▶ EXERCISE INSTRUCTIONS: Reproduce the following records line for line, with no changes.

Item coordinate data:
┄┄┄┄┄┄┄┄┄┄

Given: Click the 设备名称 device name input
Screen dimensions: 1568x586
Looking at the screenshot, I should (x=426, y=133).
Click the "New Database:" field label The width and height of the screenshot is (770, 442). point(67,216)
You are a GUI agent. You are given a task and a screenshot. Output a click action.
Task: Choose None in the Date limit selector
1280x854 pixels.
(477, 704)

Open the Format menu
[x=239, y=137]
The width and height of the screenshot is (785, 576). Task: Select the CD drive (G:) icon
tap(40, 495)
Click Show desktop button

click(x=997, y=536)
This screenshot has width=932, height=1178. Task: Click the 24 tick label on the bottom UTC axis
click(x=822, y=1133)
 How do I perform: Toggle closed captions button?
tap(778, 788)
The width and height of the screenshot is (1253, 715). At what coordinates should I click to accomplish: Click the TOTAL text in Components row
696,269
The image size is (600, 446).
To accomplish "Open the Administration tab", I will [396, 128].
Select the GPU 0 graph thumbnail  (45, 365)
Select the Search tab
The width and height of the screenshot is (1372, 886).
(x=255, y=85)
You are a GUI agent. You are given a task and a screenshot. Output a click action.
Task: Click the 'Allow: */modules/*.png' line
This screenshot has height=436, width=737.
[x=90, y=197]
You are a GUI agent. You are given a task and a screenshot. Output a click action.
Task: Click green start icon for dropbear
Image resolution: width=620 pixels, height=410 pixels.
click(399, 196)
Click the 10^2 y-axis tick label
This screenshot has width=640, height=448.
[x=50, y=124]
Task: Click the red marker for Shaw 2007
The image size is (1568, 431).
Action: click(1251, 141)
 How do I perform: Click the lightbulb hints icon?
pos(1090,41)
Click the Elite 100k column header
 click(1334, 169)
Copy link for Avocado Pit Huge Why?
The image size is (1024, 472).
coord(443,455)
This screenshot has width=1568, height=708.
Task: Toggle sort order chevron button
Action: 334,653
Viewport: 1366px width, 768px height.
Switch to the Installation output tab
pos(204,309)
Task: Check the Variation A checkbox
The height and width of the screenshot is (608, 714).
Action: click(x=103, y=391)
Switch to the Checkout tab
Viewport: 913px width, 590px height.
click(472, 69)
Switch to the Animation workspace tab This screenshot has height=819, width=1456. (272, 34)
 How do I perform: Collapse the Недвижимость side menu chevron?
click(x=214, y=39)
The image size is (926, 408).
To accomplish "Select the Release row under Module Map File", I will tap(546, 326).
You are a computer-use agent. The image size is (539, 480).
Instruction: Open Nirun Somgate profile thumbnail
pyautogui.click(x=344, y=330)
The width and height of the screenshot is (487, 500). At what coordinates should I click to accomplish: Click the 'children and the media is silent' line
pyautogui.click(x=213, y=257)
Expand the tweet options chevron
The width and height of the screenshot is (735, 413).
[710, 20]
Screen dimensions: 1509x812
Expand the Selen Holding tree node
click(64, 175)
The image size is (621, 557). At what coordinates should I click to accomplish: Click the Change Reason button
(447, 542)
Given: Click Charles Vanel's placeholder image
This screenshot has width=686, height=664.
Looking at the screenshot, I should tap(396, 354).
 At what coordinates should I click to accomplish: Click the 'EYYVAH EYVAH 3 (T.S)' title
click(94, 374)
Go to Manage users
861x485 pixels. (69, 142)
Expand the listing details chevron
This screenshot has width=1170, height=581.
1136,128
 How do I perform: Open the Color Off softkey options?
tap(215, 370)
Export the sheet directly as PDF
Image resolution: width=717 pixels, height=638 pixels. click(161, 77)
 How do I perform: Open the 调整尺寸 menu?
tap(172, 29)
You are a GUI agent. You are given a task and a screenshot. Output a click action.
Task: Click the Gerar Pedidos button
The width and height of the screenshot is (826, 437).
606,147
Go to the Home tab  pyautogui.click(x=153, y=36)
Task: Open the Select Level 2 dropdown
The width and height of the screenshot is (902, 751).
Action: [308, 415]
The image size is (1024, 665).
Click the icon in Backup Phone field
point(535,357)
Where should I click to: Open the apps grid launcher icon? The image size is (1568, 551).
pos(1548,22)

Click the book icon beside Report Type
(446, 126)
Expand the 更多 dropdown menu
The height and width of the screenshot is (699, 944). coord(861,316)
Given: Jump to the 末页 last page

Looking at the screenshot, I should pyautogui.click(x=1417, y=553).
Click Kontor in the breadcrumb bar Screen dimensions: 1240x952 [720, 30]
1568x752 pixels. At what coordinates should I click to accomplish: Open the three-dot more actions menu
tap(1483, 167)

┄┄┄┄┄┄┄┄┄┄

▶ THE OUTPUT:
Given: Click the 设备名称 device name input
Screen dimensions: 1568x586
Looking at the screenshot, I should (x=426, y=133).
Click the "New Database:" field label The width and height of the screenshot is (770, 442). point(67,216)
You are a GUI agent. You are given a task and a screenshot. Output a click action.
Task: Choose None in the Date limit selector
1280x854 pixels.
(477, 704)

Open the Format menu
[x=239, y=137]
The width and height of the screenshot is (785, 576). Task: Select the CD drive (G:) icon
tap(40, 495)
Click Show desktop button

click(x=997, y=536)
This screenshot has width=932, height=1178. Task: Click the 24 tick label on the bottom UTC axis
click(x=822, y=1133)
 How do I perform: Toggle closed captions button?
tap(778, 788)
The width and height of the screenshot is (1253, 715). At what coordinates should I click to accomplish: Click the TOTAL text in Components row
696,269
The image size is (600, 446).
To accomplish "Open the Administration tab", I will [396, 128].
Select the GPU 0 graph thumbnail  (45, 365)
Select the Search tab
The width and height of the screenshot is (1372, 886).
(x=255, y=85)
You are a GUI agent. You are given a task and a screenshot. Output a click action.
Task: Click the 'Allow: */modules/*.png' line
This screenshot has height=436, width=737.
[x=90, y=197]
You are a GUI agent. You are given a task and a screenshot. Output a click action.
Task: Click green start icon for dropbear
Image resolution: width=620 pixels, height=410 pixels.
click(399, 196)
Click the 10^2 y-axis tick label
This screenshot has width=640, height=448.
[x=50, y=124]
Task: Click the red marker for Shaw 2007
The image size is (1568, 431).
Action: click(1251, 141)
 How do I perform: Click the lightbulb hints icon?
pos(1090,41)
Click the Elite 100k column header
 click(1334, 169)
Copy link for Avocado Pit Huge Why?
The image size is (1024, 472).
coord(443,455)
This screenshot has width=1568, height=708.
Task: Toggle sort order chevron button
Action: 334,653
Viewport: 1366px width, 768px height.
Switch to the Installation output tab
pos(204,309)
Task: Check the Variation A checkbox
The height and width of the screenshot is (608, 714).
Action: click(x=103, y=391)
Switch to the Checkout tab
Viewport: 913px width, 590px height.
click(472, 69)
Switch to the Animation workspace tab This screenshot has height=819, width=1456. (272, 34)
 How do I perform: Collapse the Недвижимость side menu chevron?
click(x=214, y=39)
The image size is (926, 408).
To accomplish "Select the Release row under Module Map File", I will tap(546, 326).
You are a computer-use agent. The image size is (539, 480).
Instruction: Open Nirun Somgate profile thumbnail
pyautogui.click(x=344, y=330)
The width and height of the screenshot is (487, 500). At what coordinates should I click to accomplish: Click the 'children and the media is silent' line
pyautogui.click(x=213, y=257)
Expand the tweet options chevron
The width and height of the screenshot is (735, 413).
[710, 20]
Screen dimensions: 1509x812
Expand the Selen Holding tree node
click(64, 175)
The image size is (621, 557). At what coordinates should I click to accomplish: Click the Change Reason button
(447, 542)
Given: Click Charles Vanel's placeholder image
This screenshot has width=686, height=664.
Looking at the screenshot, I should tap(396, 354).
 At what coordinates should I click to accomplish: Click the 'EYYVAH EYVAH 3 (T.S)' title
click(94, 374)
Go to Manage users
861x485 pixels. (69, 142)
Expand the listing details chevron
This screenshot has width=1170, height=581.
1136,128
 How do I perform: Open the Color Off softkey options?
tap(215, 370)
Export the sheet directly as PDF
Image resolution: width=717 pixels, height=638 pixels. click(161, 77)
 How do I perform: Open the 调整尺寸 menu?
tap(172, 29)
You are a GUI agent. You are given a task and a screenshot. Output a click action.
Task: Click the Gerar Pedidos button
The width and height of the screenshot is (826, 437).
606,147
Go to the Home tab  pyautogui.click(x=153, y=36)
Task: Open the Select Level 2 dropdown
The width and height of the screenshot is (902, 751).
Action: [308, 415]
The image size is (1024, 665).
Click the icon in Backup Phone field
point(535,357)
Where should I click to: Open the apps grid launcher icon? The image size is (1568, 551).
pos(1548,22)

Click the book icon beside Report Type
(446, 126)
Expand the 更多 dropdown menu
The height and width of the screenshot is (699, 944). coord(861,316)
Given: Jump to the 末页 last page

Looking at the screenshot, I should pyautogui.click(x=1417, y=553).
Click Kontor in the breadcrumb bar Screen dimensions: 1240x952 [720, 30]
1568x752 pixels. At what coordinates should I click to accomplish: Open the three-dot more actions menu
tap(1483, 167)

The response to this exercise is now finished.